Java error : java.lang.ArrayIndexOutOfBoundsException: 0

Question

public static void main(String[] args) {
    args[0] = "derp";
    args[1] = "herp";
    args[2] = "lerp";       

    if (args.length < 1) {
        System.out.println("what?");
        System.exit(-1);
    }Twitter twitter = new TwitterFactory().getInstance();
    try {
        Query query = new Query(args[0]);
        QueryResult result;
        do {
            result = twitter.search(query);
            List<Status> tweets = result.getTweets();
            for (Status tweet : tweets) {
                System.out.println("@" + tweet.getUser().getScreenName() + " - " + tweet.getText());
            }
        } while ((query = result.nextQuery()) != null);
        System.exit(0);
    } catch (TwitterException te) {
        te.printStackTrace();
        System.out.println("Failed to search tweets: " + te.getMessage());
        System.exit(-1);
    }

i am getting this error i dont know why..

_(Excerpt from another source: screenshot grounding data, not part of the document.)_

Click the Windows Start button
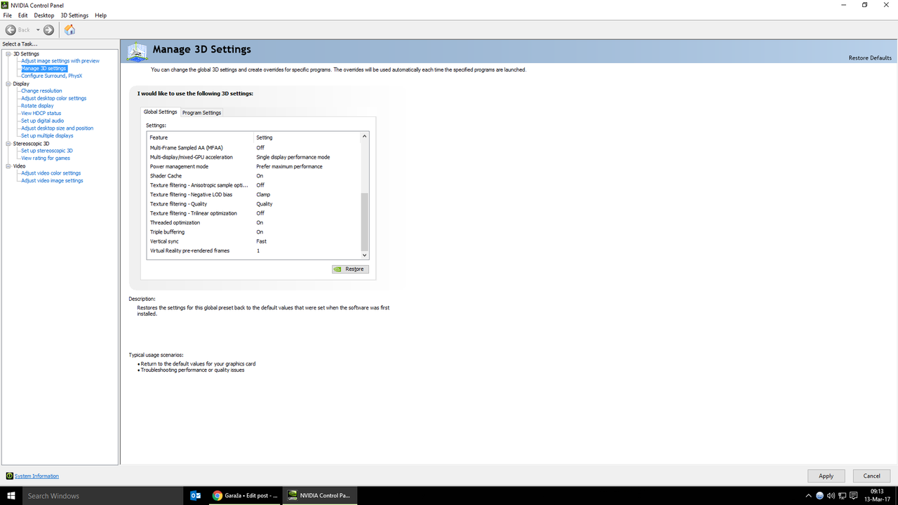 (11, 496)
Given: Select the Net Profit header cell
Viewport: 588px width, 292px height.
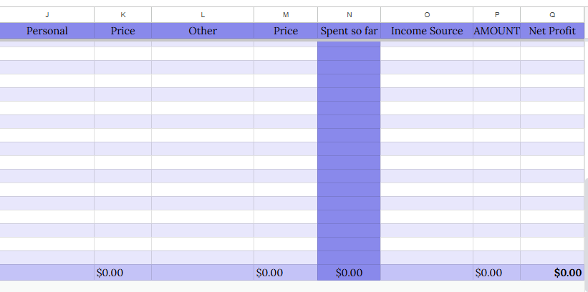Looking at the screenshot, I should click(x=552, y=31).
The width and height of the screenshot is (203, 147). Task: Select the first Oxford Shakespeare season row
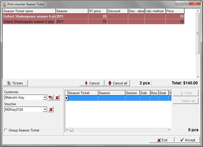click(x=93, y=16)
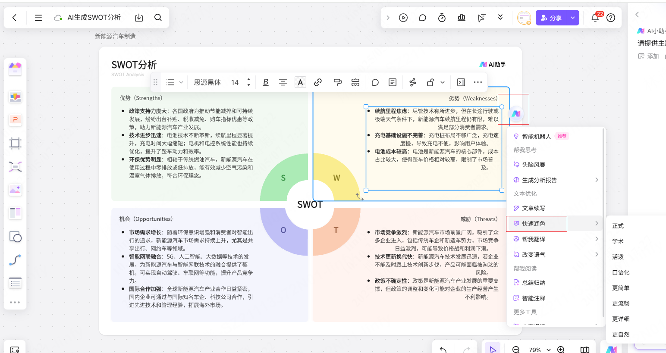Choose 学术 from the polish style submenu
The height and width of the screenshot is (353, 666).
pyautogui.click(x=618, y=241)
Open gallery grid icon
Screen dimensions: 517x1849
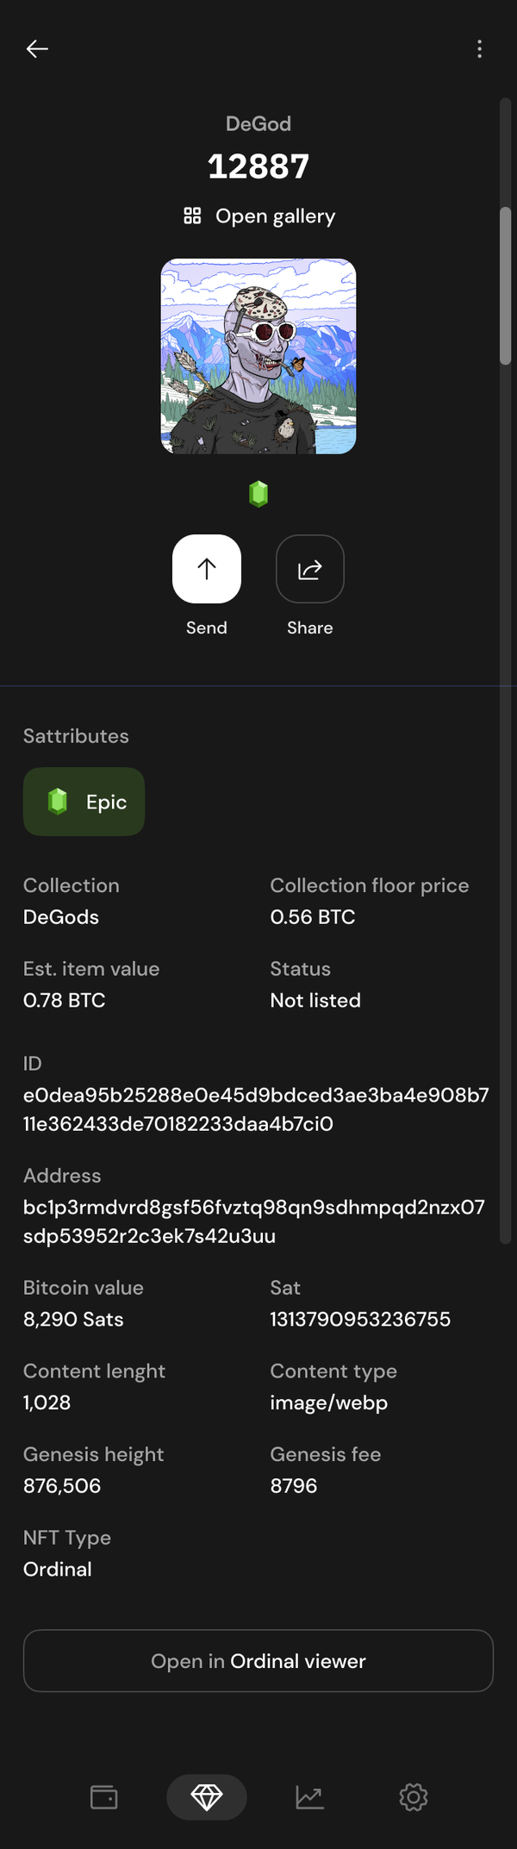[192, 216]
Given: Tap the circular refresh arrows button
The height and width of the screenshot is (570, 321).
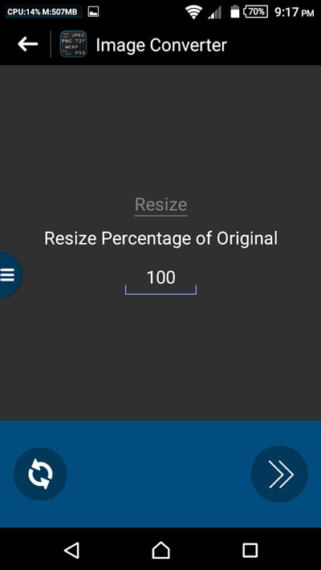Looking at the screenshot, I should (x=40, y=474).
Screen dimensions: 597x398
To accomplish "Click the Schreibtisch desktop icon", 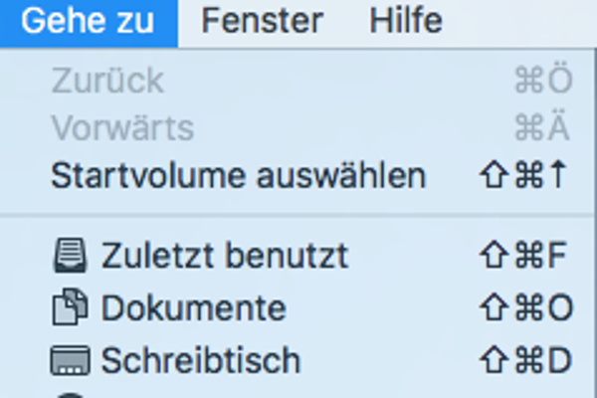I will [71, 359].
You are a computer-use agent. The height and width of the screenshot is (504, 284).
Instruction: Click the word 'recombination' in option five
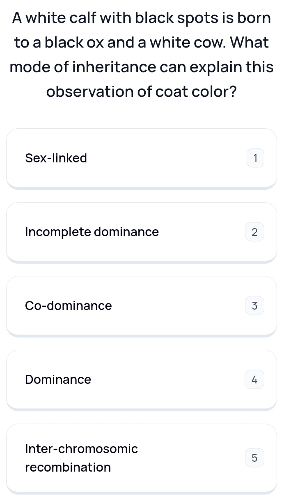68,467
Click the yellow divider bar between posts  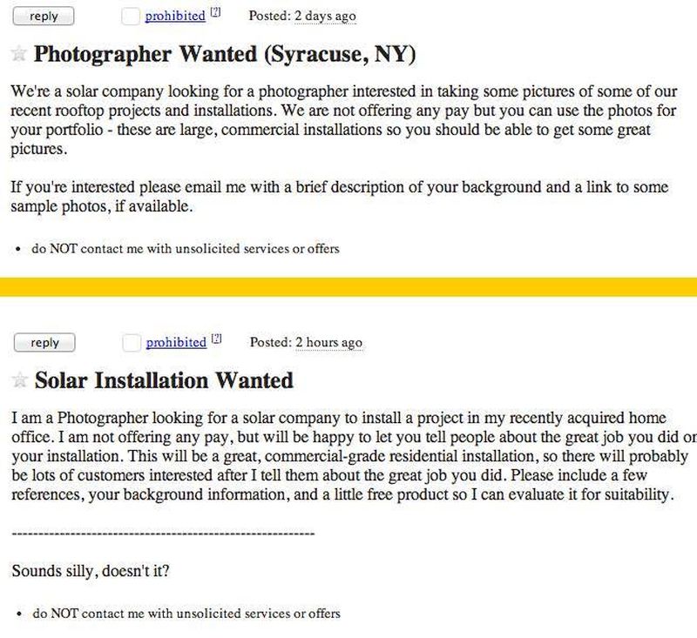tap(349, 286)
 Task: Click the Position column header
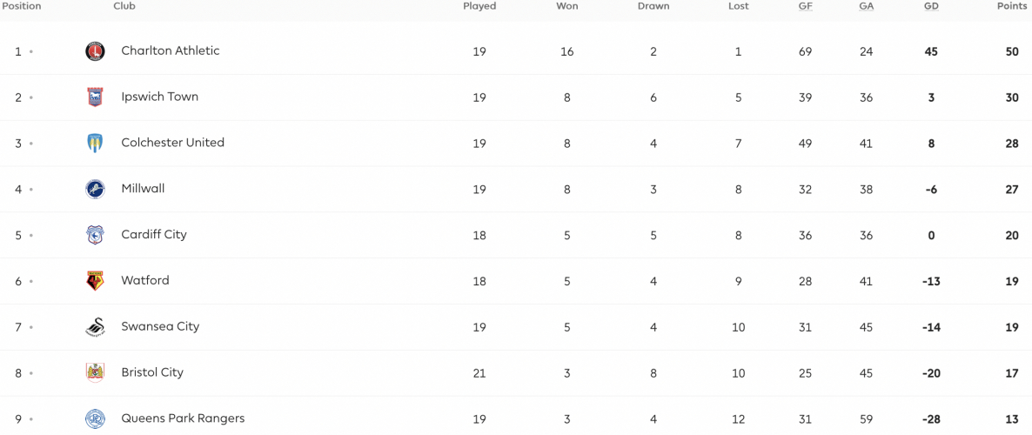[22, 6]
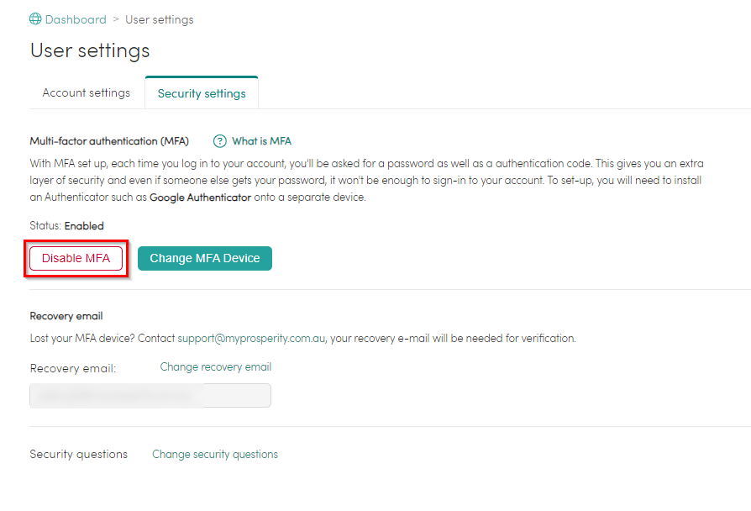Click the support@myprosperity.com.au email link
The image size is (751, 511).
coord(250,338)
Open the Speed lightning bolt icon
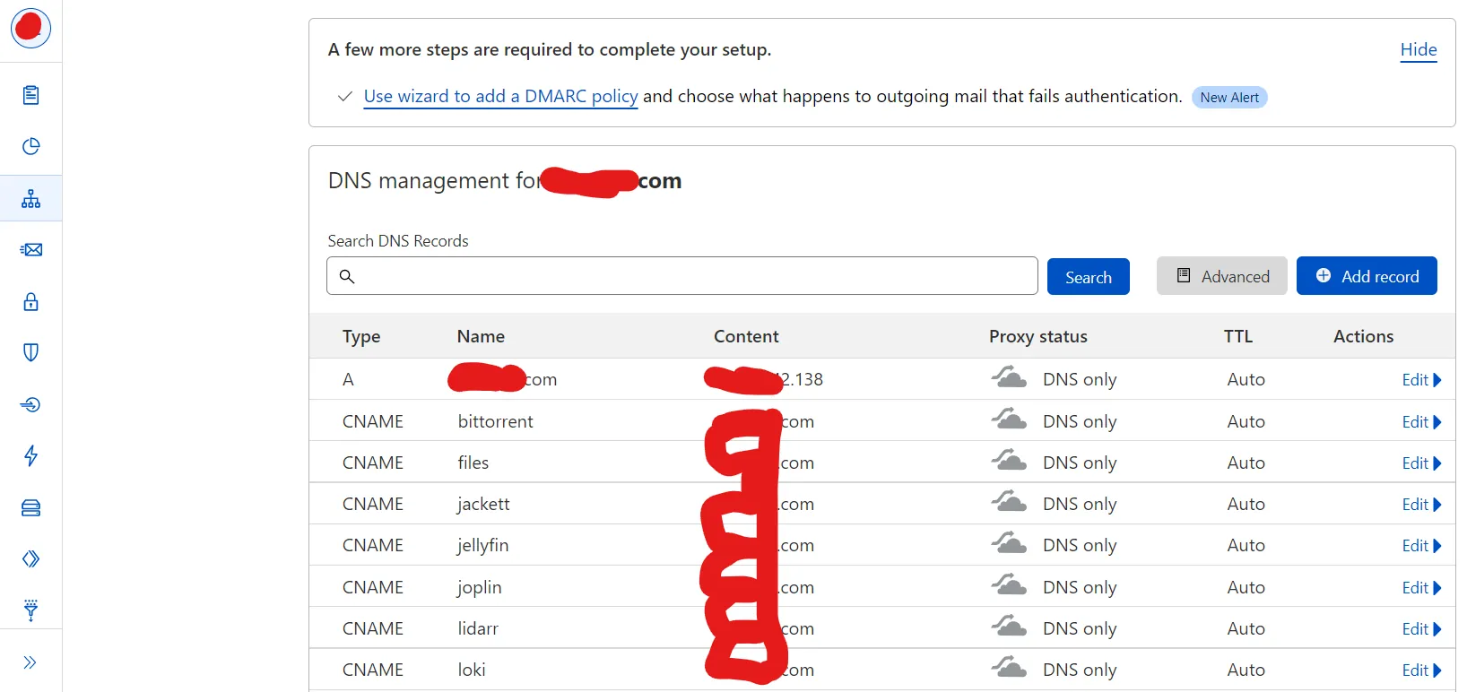 click(30, 455)
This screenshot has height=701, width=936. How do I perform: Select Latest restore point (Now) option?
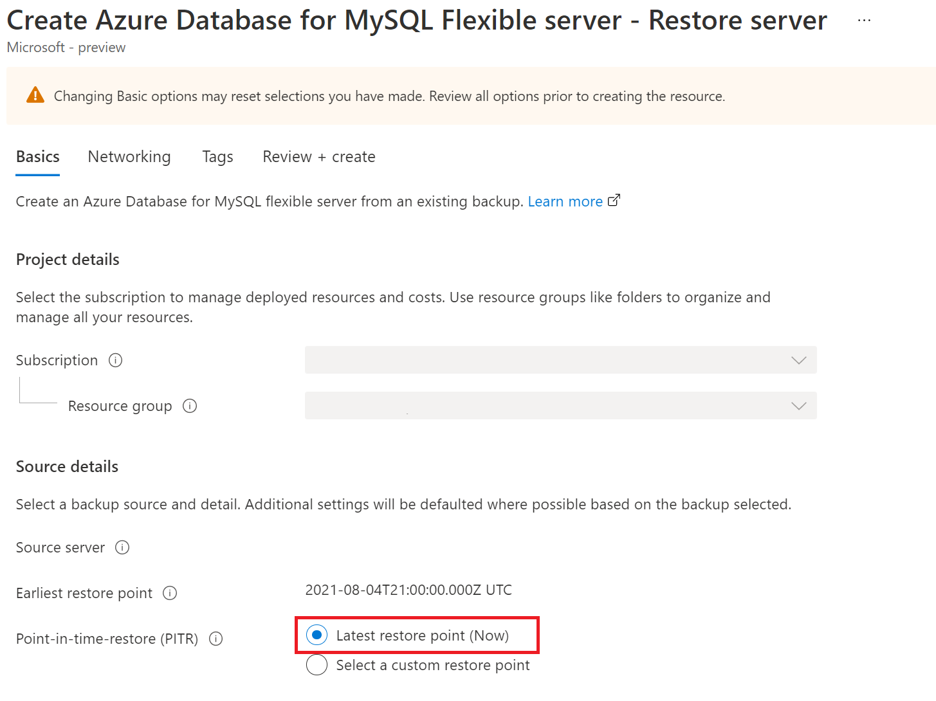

Exception in thread "main" java.lang.ArrayIndexOutOfBoundsException: 0 at twitter4j.examples.search.SearchTweets.main(SearchTweets.java:34)

Answer 1

Because the String[] args is set on your program's execution, and you aren't passing any command line arguments. Since it appears you want to replace them with 3 compile time constants you could initialize args like

args = new String[3];
args[0] = "derp";
args[1] = "herp";
args[2] = "lerp";